また、KITTE博多内にマルイが福岡進出後、2階ペディストリアンデッキで南部の博多駅前4丁目まで連結され、人の回遊性が高まった。中央部(西部)には、博多区役所の建て替えも完了し、伊予銀行の建て替え計画が始動。天神南~櫛田神社前~博多駅の地下鉄の七隈線延伸も開通した今、インバウンド効果も戻り、毎日観光客の姿が目につく。「博多コネクティッド」計画により、本エリアでは西日本シティ銀行本店の建て替え工事(Walkプロジェクト)も工事中で、南に位置する日本生命博多駅前ビルや北部の博多新三井ビルの立ち退き、そのまた近くの旧YJカードビルの建て替え工事も進んでいる。これらすべては博多駅前エリアの「顔」となる一等地にあるがゆえ、博多が様変わりする未来への期待は非常に高まっている。
建て替え工事が進む西日本シティ銀行本店本館跡
博多駅より大博通り方面
かつては、リーマンショックの影響(営業所の撤退や売り上げ低迷など)による空室改善対策として、成約賃料のダンピングが実施され、既存の大型物件も、市場ニーズに柔軟に対応するケース(共益費込8,000円~9,000円)が目立ったため人気も高く、7年前には入居率も改善された。その後、景気回復と新築不足により、品薄の状態。、大通り沿いの新築大型ビルなら共益費込22,000円前後、築年数の古いビルでも賃料水準は18,000円前後まで一時上昇し、中小規模の物件についても、14,000円前後で、築年が比較的浅めの物件(平成竣工)は完全に空き待ちの状態にあった。

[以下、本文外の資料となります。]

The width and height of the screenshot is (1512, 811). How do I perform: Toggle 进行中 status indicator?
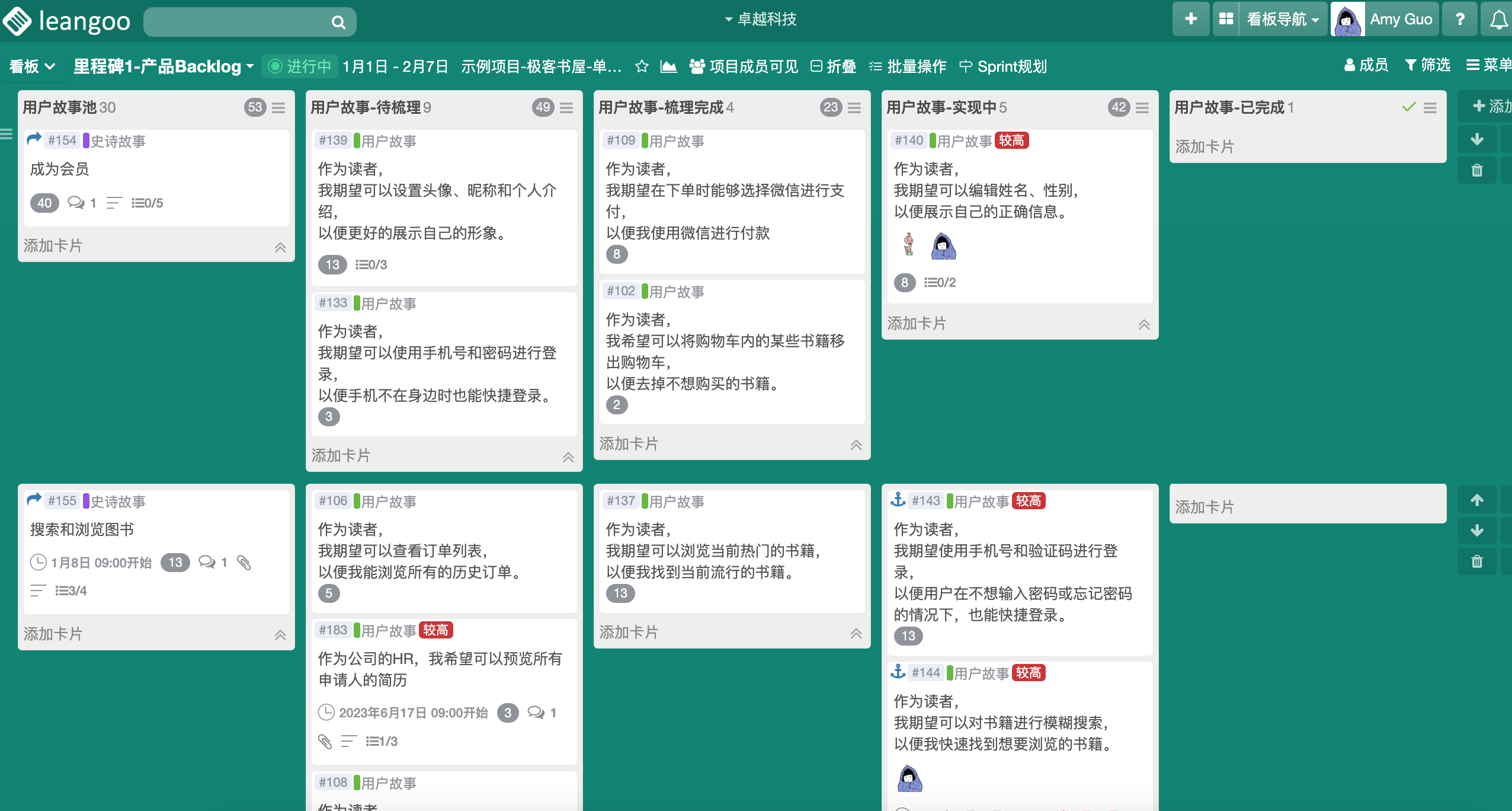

しかし、昨今の新型コロナウイルスの影響により、リモートワークを決定した企業は面積の見直しを図り、じわじわと募集区画が市場に出てきた。これにより市場では坪当たり2,000円前後の見直しを図る流れとなり、あるいは賃料を現状維持のままで、フリーレントを複数ヶ月付加して対応を行う市場になってしまっている。しかしながら、博多駅前の南エリアの大型オフィスビルが竣工後、比較的人の流れが弱かった南側エリアにもデッキが繋がることにより人が流れ、人の回遊性はアップした。また同エリアで昨年竣工した大通り沿いでない大型新築ビルでも坪当たり20,000円以上で満室の高稼働。まだまだ人気があるエリアであることは間違いない。